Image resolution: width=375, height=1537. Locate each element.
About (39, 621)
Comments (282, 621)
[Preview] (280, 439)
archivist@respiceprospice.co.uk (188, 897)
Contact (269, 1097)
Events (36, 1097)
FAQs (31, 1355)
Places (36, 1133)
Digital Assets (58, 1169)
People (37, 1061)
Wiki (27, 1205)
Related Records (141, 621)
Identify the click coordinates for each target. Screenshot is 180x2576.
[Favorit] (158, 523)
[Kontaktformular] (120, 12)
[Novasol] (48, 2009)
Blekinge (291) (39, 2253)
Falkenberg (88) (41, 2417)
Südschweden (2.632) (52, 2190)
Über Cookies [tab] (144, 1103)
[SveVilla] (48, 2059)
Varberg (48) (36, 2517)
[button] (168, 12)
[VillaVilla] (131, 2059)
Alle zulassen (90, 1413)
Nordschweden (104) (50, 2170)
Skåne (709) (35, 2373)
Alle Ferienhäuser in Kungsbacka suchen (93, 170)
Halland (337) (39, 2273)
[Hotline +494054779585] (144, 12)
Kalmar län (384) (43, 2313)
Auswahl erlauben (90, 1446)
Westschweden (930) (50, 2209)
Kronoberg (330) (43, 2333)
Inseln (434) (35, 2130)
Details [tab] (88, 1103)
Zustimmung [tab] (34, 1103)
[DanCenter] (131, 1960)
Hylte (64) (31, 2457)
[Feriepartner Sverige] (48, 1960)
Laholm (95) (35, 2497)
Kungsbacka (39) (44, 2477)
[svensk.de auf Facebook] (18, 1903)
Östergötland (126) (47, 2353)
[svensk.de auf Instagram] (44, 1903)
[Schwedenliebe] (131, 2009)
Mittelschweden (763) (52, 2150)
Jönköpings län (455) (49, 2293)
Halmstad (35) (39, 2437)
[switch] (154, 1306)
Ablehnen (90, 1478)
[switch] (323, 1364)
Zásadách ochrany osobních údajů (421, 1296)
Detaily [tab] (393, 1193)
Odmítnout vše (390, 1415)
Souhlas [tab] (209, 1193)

_____

◆ Assignment: For the records above, give the number of lines that include the string "Kungsbacka", with nothing added.

◆ Result of this task: 2